Con semejantes pilares éticos y políticos, su discurso era para los militares que diseñaron y ejecutaron el plan de asesinarlo, todo un llamado para la acción. Por eso, semanas antes del crimen, desde Radio Cuzclatán, emisora del ejército, la ultraderecha lo trataba de guerrillero, de terrorista, a fin de crear un ambiente social hostil contra la UCA en general y contra Ellacuría en particular. Pagó su compromiso con su vida.

Otro jesuita vasco, Jon Sobrino, que el día del crimen se encontraba en Tailandia, ha recogido el legado teológico y político de su colega y amigo, escribiendo y citando conferencias sobre el “Ellacuría olvidado”. Sobrino destaca como el pensamiento de su amigo no es intemporal sino histórico y arranca del clamor ante la injusticia, lo que supone un vínculo profundo entre teología y ciencias sociales que se concreta en el compromiso de transformar la realidad histórica desde los análisis políticos.

Además, en el caso de Ellacuría destaca su función como mediador en el conflicto salvadoreño. Toda la producción intelectual de Ellacuría está orientada a la realidad histórica, se tata de aprehender la realidad y enfrentarse con ella, cargándola, o dicho de otro modo “dejándose cargar por la realidad”.

La propuesta ellacuriana de civilización de la pobreza choca frontalmente con la sociedad de consumo y el individualismo, con una realidad opuesta que deja a un lado consideraciones morales. Es fácil comprender que la teología y filosofía de Ellacuría no encajan en el neoliberalismo bajo el cual vivimos.

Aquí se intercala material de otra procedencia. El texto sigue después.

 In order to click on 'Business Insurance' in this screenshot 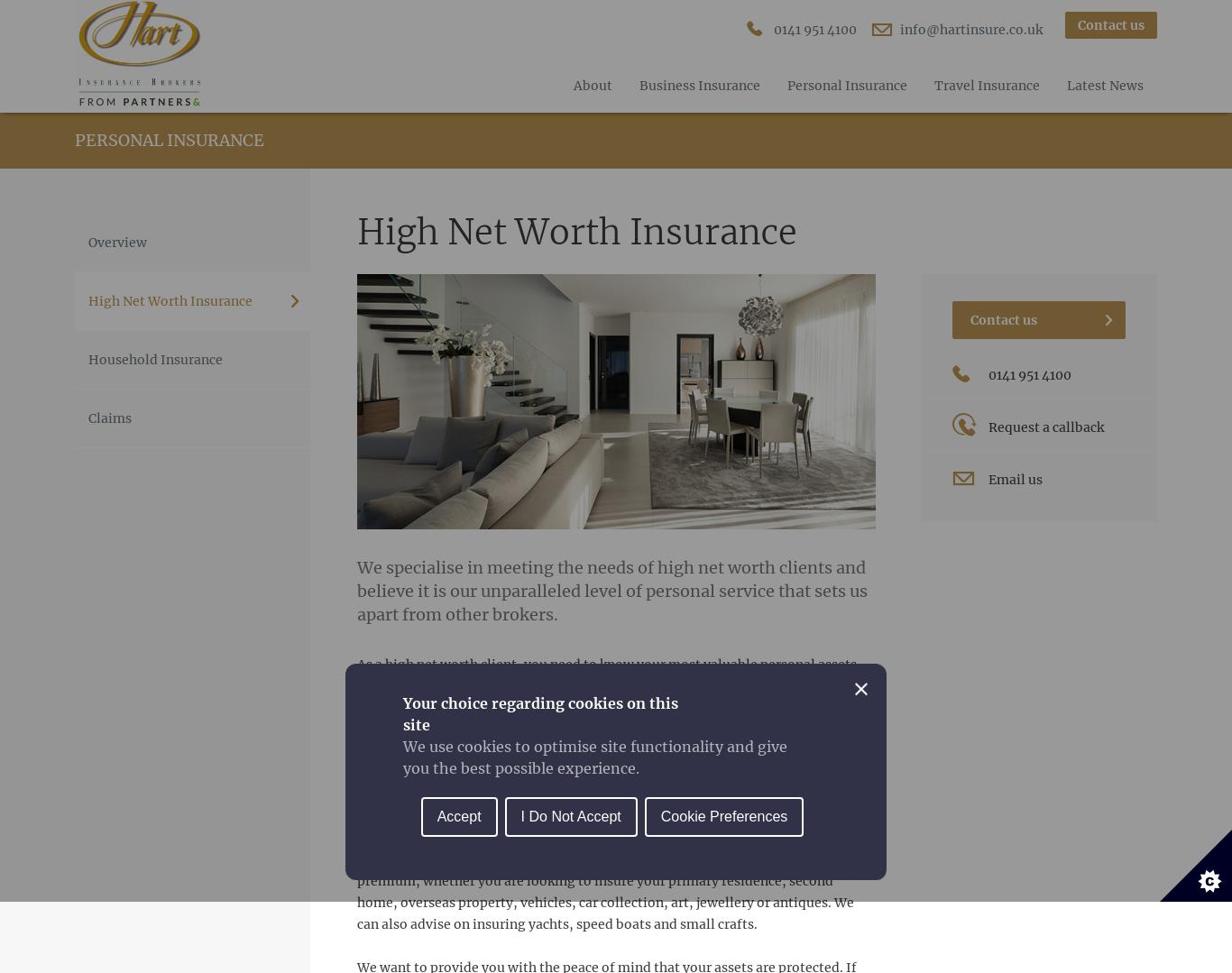, I will do `click(700, 84)`.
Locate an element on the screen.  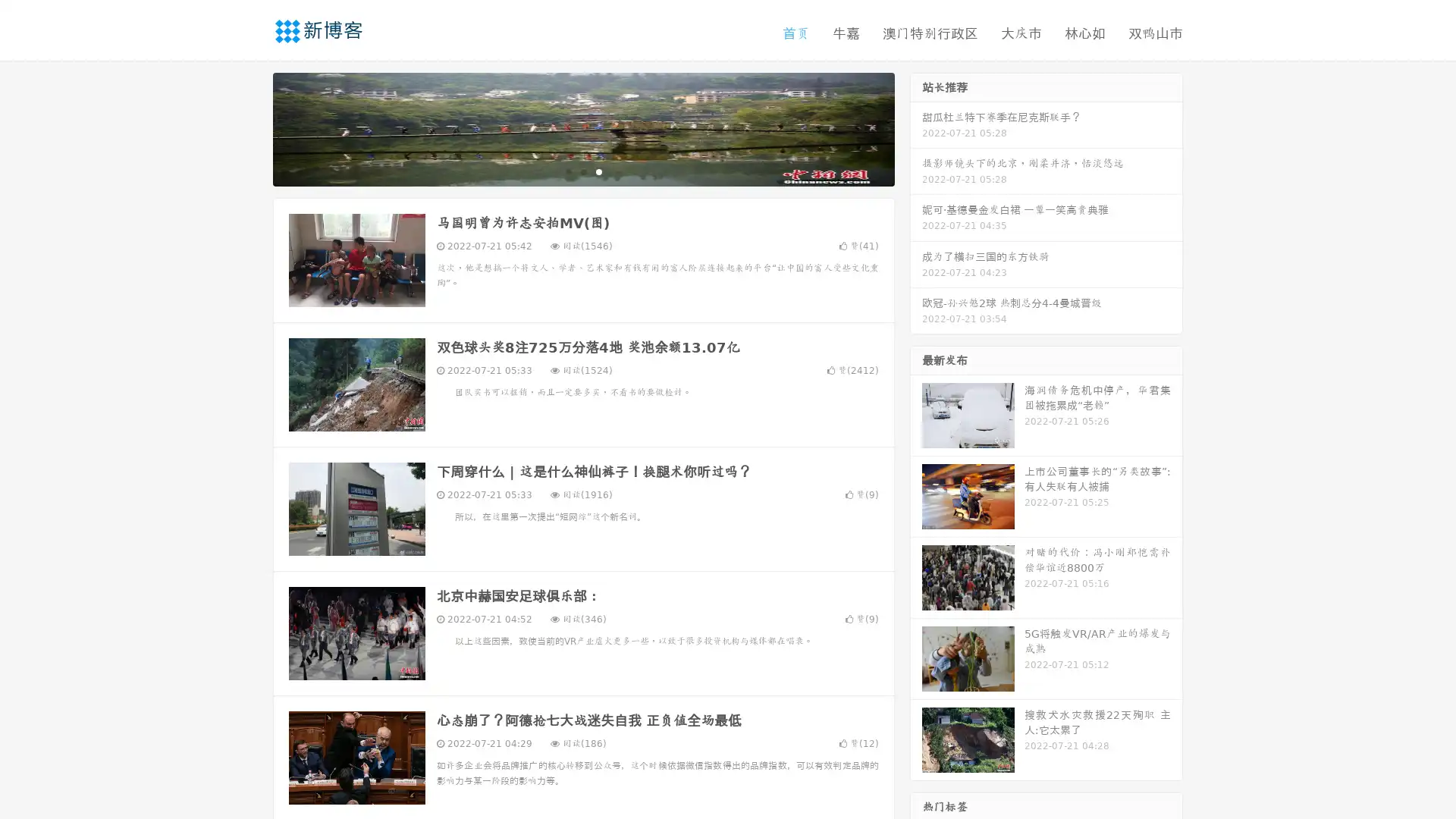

Sin embargo, a pesar de que la corriente fluye en contra de sus ideas e ideales, Ellacuría, un resiliente hecho en una sociedad dura como es la salvadoreña, mantiene la esperanza, y lucha. Los derechos humanos son el vector de una actividad multidisciplinar teniendo la universidad como campamento base. Cuando la UCA pone en marcha la licenciatura de Ciencias Jurídicas se pone en marcha un plan para formar cuadros comprometidos con la justicia y el desarrollo del país. En su visión, los profesionales del derecho salidos de la UCA deben ser defensores de lo que llamaba “mayorías populares”.

Algunos de sus críticos le atacan porque siendo jesuita hizo política. En realidad, la legitimidad del Estado en el pensamiento de Ellacuría se mide a través del cumplimiento y reconocimiento de los derechos humanos. De tal manera que cuando el Estado falla, los derechos humanos constituyen un asunto político. El poder político no puede dimitir de su responsabilidad y a él hay que pedirle cuentas. En términos de cualidades, el Estado debe trabajar por una sociedad igualitaria, comprometida con la equidad y la democracia. En su análisis permanente y profundo de la realidad salvadoreña, encuentra el lugar en el que debe lograr un Estado de justicia.

Eso sí, Ellacuría acepta la dimensión política de los derechos humanos, de la misma manera que aboga por su desideologización. Es la humanidad entera la que está convocada para su cumplimiento, no es un asunto de fracciones o grupos sociales, sea por raza, clase social, cultura, creencias, género, pueblos... El compromiso debe ser de la humanidad toda.